Comment by aakresearch

8 days ago

I am by no means an expert, but I'd like to offer my mental model - up to you to decide if it is solid or not, but it works for me.

I think the core intuition is that, like with any other "rasterized" system with finite memory that cannot encode an absence of anything - relation, concept, entity, LLM cannot encode an absence of something through its internal weights. Say, you can have "Product" or "Order" tables in you database, but you cannot have "NotAProduct" or "NotAnOrder" tables - for obvious reasons of such relations being infinite and uncountable. So, to establish an absence of Product or Order your application must execute a "search" operation through the relevant tables. But in LLM-space "search" operation does not exist. It is mathematically undefined. LLM arrives at output (or "what to do") through a sequence of projections of input token vector through its "latent space". It "moves toward" high-probability clusters, fundamentally unable to "move away". So, the success of any "negation" in the prompt ("don't touch this file", "draw me a ballot box without a flag on it") depends on how heavily such scenario represented in the training data/model space.
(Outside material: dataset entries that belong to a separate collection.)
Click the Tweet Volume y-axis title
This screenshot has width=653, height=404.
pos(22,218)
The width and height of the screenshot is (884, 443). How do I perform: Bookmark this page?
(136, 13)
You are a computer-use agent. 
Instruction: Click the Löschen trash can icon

And again, the absence-of-something may be hard-to-impossible to usefully encode, especially if "something" is not fixed. Therefore, to expect "don't touch this file" sentence to result in, well, not touching the file is pure gambling. Sometimes it may look like working, albeit for wrong reasons, and some other times LLM may do exactly the opposite - because its weight matrix statistically pushes it towards "touch this file", completely ignoring (nonexistent in its latent space) "don't".
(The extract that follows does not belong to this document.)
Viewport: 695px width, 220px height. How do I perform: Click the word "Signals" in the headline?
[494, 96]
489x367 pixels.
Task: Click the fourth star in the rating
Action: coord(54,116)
There is no way to reliably know what will work, and no "skill" or "art" in this. Well, no more than in dice rolling or horoscope casting.

I'd like to add that for the above reason I find "agentic development" usefulness on par with avian remains reading. But when I explored it two practical advises seemed to be helpful in nudging LLM around negation problem:

- Omit the "don't" prompt completely, thus not creating a false "attractor" for LLM; and

- Provide an alternate positive directive ("what to DO", not "what to NOT DO") to act as "escape hatch" when LLM might "want" to touch the sacred file or drop the production DB.

While it looked like somewhat working, I think it is trivially obvious that trying to predict all the nonsense LLM might want to perform and coming up with possible "escape hatches" for everything very quickly becomes utterly impractical.